Dès l’annonce du parcours de la centième édition du Tour de France, Joaquim Rodriguez l’a rapidement annoncé. Cette année, il fixe le cap sur l’échéance de juillet et changera radicalement de programme. Lui qui avait tant l’habitude d’enchaîner ses classiques fétiches avec le Giro et de pratiquer une longue coupure estivale change de registre et est décidément inspiré par un Tour qui tombe à pic pour un coureur dont la force réside dans son explosivité.
Tout pour le Tour !
Exprimant rapidement ses souhaits de privilégier la Grande Boucle lors de l’intersaison, c’est donc déterminé qu’arrive le grimpeur de poche de la Katusha sur le territoire corse.
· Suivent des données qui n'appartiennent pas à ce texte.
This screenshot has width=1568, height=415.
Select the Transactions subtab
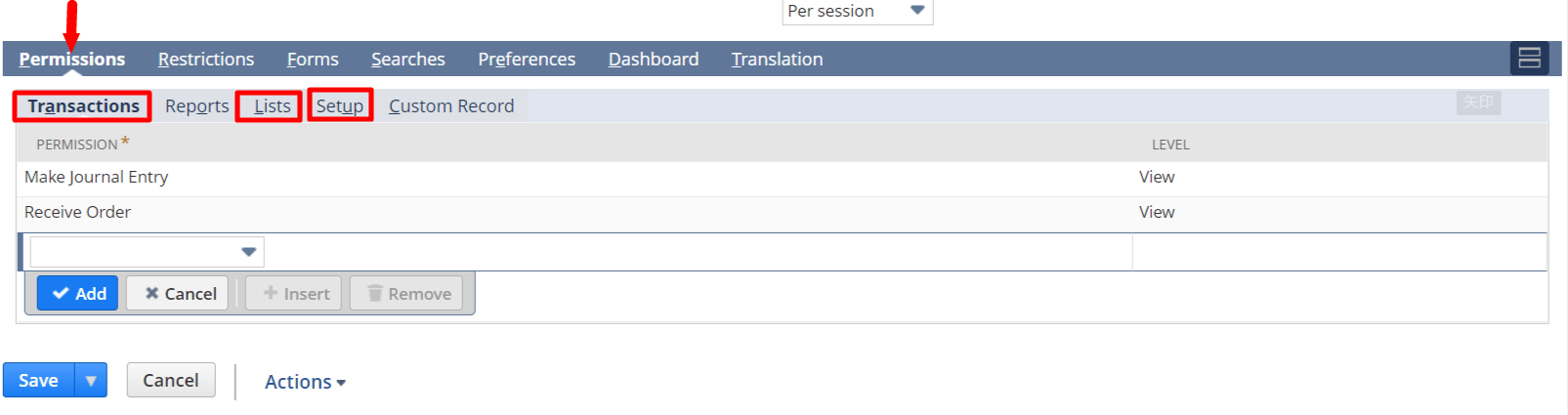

Reconnu pour sa régularité, le Catalan a de nouveau été numéro un mondial l’an passé – après 2010 – au terme de sa meilleure saison. Malheureux dauphin de Ryder Hesjedal sur la course rose et mourant les armes à la main dans les rues de Madrid sur « sa » Vuelta, il y a toujours eu un grain de sable pour faire disparaître ce qu’on lui eut promis. Heureusement, sur son terrain fétiche des forts pourcentages où impérial en haut du Mur de Huy et miraculé des eaux à Lecco, il s’est offert son premier monument et une classique lui faisant de l’oeil. L’ancien gregario d’Alejandro Valverde se porte donc très bien. Mais le temps n’attend pas, et il défile presque discrètement. Désormais âgé de 34 ans, Joaquim Rodriguez ne restera pas aussi fort physiquement très longtemps. Pour remporter le Tour, son grand objectif, il doit donc faire vite.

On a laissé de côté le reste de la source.